- Aim of the exercise
Write out exactly the lines running from the one with "Select the 'Duration:' label" to the end of the data, including both of those lines and excluding pictures.

Material for the task: Begin

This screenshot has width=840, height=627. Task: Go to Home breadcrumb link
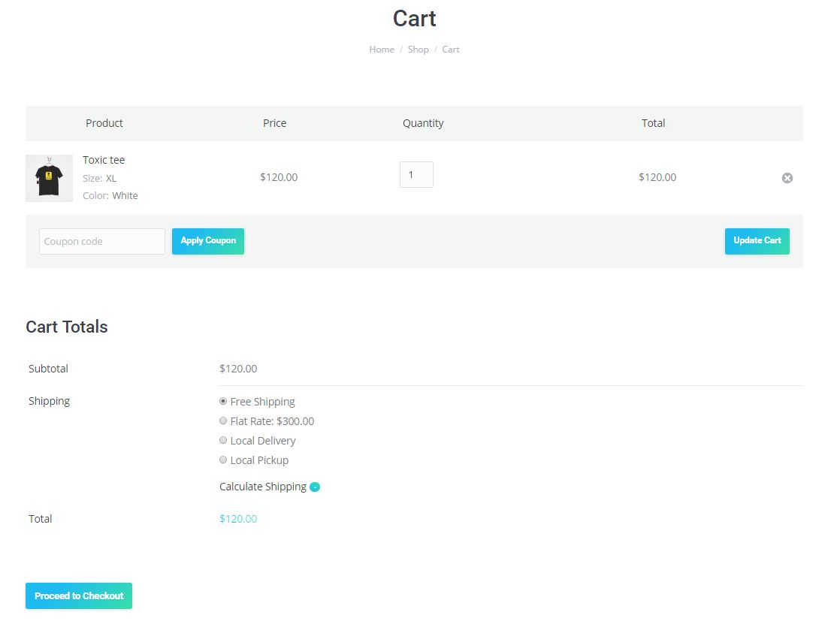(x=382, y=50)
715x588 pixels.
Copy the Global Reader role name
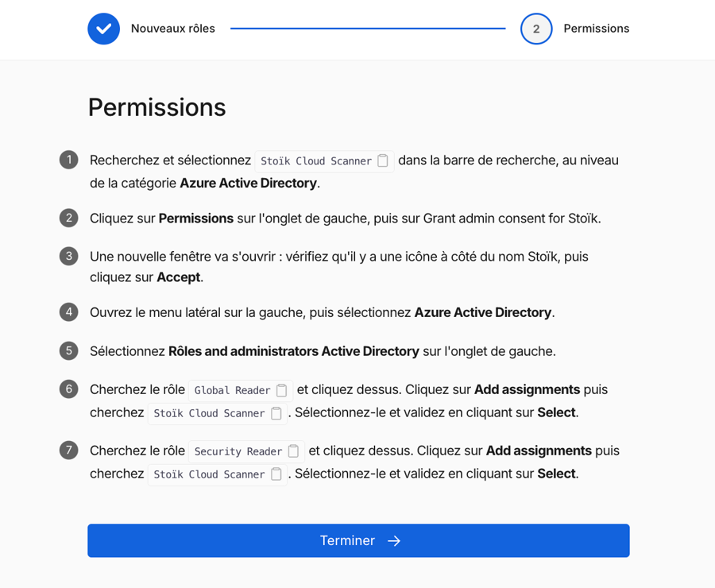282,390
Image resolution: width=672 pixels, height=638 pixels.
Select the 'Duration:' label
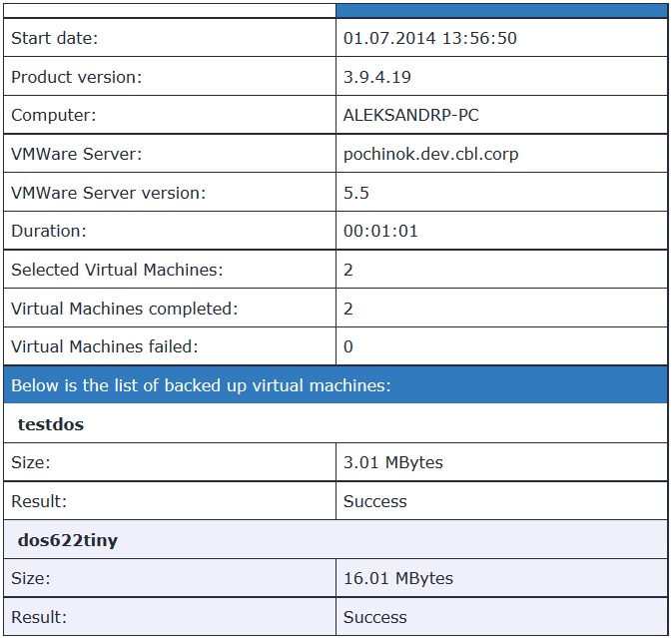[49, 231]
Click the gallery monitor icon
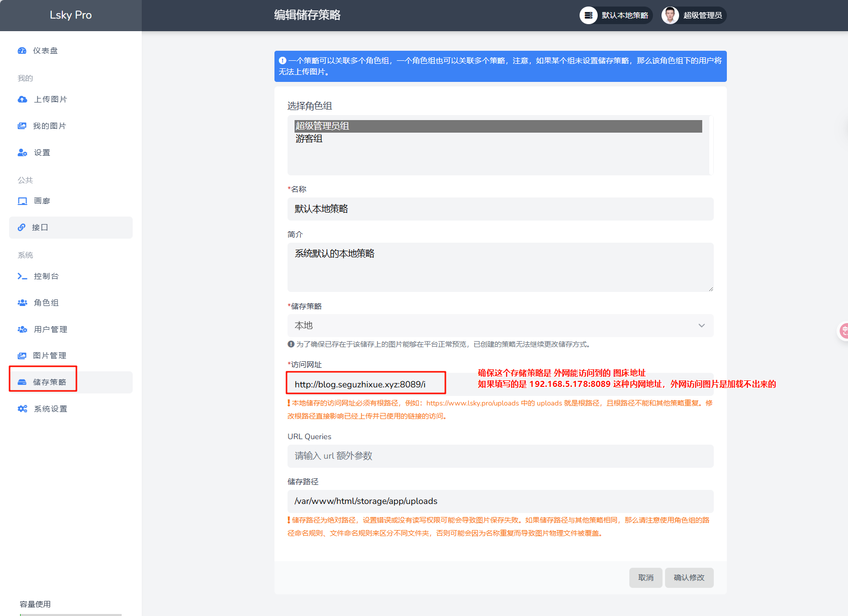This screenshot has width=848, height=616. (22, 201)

Material for the task: End

- Answer to the problem
Select the 'Duration:' label
[49, 231]
Click the gallery monitor icon
This screenshot has width=848, height=616. (22, 201)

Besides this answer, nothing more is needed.